We were founded in 1989 by a group of Irish immigrants committed to helping immigrants make successful transitions to their new lives in the U.S. and Greater Boston. Soon, however, we recognized similar needs within other immigrant communities, so we began to expand our services to immigrants from over 130 countries. With the Administration’s recent Immigration Executive Orders we are working with very closely with immigrant families to help them understand how the policy changes impact their lives.
This year, we have already served 25% more families than over the same period last year. For example, we have seen a dramatic increase in the number of people seeking US citizenship. The good news is that we also have seen an outpour of support from volunteers and donors. Our weekly legal services clinics have been overbooked for the past six months and we are maintaining waitlists to work with as many people as possible. Additionally, our social workers are supporting many who are experiencing acute stress and anxiety. Some undocumented immigrants are afraid to leave their homes – some are not showing up for medical appointments and victims of crime are not reporting to law enforcement. Our social workers will often travel to provide support. Similarly, we’ve increased our community outreach and lead a number of “Know Your Rights” information sessions for our clients.

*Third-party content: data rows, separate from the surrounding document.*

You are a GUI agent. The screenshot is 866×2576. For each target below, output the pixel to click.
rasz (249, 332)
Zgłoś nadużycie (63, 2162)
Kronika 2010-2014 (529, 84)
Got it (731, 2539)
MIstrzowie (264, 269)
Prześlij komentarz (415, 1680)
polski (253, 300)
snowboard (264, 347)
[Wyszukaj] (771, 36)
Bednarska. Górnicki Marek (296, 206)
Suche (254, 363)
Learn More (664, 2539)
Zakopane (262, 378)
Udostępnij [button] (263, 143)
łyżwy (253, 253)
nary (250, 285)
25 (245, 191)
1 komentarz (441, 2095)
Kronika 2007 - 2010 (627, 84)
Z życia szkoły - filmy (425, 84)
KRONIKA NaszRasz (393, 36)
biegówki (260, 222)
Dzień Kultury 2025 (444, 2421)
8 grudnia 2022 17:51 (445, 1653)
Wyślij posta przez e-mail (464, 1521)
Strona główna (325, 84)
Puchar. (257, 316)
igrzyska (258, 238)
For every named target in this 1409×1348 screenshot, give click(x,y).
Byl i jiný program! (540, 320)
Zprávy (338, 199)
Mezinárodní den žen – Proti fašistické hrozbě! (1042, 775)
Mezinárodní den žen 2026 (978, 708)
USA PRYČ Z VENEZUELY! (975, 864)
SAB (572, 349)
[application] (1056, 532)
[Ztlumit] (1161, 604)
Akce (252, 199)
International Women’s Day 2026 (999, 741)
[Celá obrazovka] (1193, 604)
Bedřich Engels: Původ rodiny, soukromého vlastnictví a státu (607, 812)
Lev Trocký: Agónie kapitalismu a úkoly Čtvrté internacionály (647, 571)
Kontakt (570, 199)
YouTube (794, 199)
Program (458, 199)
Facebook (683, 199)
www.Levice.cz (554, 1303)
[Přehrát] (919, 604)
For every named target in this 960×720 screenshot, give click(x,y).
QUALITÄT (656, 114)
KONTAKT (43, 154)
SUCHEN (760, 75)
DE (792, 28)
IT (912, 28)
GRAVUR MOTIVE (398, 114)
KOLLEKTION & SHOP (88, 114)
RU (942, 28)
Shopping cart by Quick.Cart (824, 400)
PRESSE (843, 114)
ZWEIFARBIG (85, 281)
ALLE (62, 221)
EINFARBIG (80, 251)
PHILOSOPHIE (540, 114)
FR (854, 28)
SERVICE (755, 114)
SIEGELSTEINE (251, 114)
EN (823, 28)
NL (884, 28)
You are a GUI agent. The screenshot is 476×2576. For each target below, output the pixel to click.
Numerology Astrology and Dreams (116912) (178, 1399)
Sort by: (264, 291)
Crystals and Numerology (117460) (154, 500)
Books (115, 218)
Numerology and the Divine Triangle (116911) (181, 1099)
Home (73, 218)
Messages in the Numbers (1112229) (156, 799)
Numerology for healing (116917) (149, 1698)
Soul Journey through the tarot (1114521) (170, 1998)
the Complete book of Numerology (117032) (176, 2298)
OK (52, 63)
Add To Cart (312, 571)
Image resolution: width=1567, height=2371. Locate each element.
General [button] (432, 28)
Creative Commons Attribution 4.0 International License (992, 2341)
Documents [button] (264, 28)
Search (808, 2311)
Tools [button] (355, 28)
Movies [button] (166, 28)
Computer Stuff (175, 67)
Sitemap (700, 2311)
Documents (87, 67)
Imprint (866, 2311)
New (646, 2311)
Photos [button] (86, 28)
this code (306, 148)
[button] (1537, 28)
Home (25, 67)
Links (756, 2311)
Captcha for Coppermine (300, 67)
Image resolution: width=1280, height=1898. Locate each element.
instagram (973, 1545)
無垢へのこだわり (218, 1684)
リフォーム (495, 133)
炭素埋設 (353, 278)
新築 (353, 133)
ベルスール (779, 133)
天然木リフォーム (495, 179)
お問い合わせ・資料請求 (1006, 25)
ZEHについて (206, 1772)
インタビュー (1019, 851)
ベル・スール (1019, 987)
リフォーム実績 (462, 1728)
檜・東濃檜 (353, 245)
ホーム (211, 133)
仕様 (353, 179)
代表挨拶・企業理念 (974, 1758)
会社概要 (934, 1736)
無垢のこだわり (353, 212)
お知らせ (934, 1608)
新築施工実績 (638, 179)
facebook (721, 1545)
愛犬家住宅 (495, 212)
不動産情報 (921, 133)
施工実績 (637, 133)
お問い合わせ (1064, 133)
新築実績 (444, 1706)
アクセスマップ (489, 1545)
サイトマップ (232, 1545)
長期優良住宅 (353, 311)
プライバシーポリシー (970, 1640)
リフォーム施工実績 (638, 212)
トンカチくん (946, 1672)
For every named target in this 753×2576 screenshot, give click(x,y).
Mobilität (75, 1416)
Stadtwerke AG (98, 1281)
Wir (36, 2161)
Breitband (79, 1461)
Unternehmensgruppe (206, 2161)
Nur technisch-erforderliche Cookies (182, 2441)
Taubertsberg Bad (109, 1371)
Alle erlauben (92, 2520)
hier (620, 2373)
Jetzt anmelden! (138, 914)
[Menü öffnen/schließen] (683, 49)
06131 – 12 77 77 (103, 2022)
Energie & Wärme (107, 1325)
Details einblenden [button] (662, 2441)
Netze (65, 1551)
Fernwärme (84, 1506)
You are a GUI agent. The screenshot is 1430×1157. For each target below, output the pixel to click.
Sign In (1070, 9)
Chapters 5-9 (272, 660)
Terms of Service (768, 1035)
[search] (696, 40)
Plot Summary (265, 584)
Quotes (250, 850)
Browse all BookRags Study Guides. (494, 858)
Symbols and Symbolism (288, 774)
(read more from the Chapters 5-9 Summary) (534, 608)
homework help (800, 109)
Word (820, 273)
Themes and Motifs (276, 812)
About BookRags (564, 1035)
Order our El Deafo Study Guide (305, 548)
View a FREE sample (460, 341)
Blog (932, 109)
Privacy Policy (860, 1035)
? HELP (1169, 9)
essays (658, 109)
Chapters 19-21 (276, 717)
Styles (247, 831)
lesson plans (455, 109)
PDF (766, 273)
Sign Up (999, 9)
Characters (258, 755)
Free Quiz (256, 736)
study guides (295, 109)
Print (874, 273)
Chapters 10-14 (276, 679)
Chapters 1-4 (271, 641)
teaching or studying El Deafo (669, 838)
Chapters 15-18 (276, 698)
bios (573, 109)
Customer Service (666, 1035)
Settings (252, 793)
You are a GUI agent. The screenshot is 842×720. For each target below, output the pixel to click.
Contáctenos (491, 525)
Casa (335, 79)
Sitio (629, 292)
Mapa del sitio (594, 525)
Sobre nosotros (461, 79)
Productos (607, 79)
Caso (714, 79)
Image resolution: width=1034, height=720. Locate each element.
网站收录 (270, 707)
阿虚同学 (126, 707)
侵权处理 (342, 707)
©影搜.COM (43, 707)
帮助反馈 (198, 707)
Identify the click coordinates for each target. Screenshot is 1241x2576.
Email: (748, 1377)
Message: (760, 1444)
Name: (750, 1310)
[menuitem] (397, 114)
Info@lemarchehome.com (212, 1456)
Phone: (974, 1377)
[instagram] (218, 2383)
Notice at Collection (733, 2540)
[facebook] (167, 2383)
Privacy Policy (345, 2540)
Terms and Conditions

2. What, if anything, is IIIC doing internally to solidify the health of your own organization for the future?
We have been very fortunate to receive a number of emergency grants from foundations, and individuals in Greater Boston following the policy changes. This funding allowed us to hire additional staff attorneys. We have also recently expanded our office space to offer more private consultation rooms, enabling us to work with our clients more effectively.
As a team, we often come together to reflect on the work, to share challenges and celebrate successes. We have regular professional development opportunities – for example, when news breaks around immigration changes, our expert legal team helps everyone understand the details, which allows staff to feel empowered to talk about what really is going on. We also have social activities away from the Center to build community among staff and volunteers. We have a very engaged and supportive Board of Directors and Advisory Board.
On a systems level, our Salesforce CRM database, which was implemented during a 2012 skills-based volunteer project with Common Impact and State Street, has increased our staff’s capacity by allowing us to spend less time on data entry, and more time directly serving families.
3. From a pro bono perspective: how does your organization deal with the influx of volunteers and effectively direct their resources and passions to align with your goals?
Our wonderful volunteer coordinator, Ann-Marie Byrne, interviews everyone who is interested in volunteering to assess where they can best contribute. Everyone has talents and gifts and it is a case of trying to match those gifts to our business needs. Immigration law can only be practiced by licensed immigration attorneys so we are always careful about how we deploy non-immigration attorneys. Volunteers are supervised by the relevant program director they are treated the same as staff members in terms of setting expectations, providing feedback and recognition. The IIIC was founded by volunteers, and to this day we could not do this work with them. We are all in this together, and we are very grateful for all the support.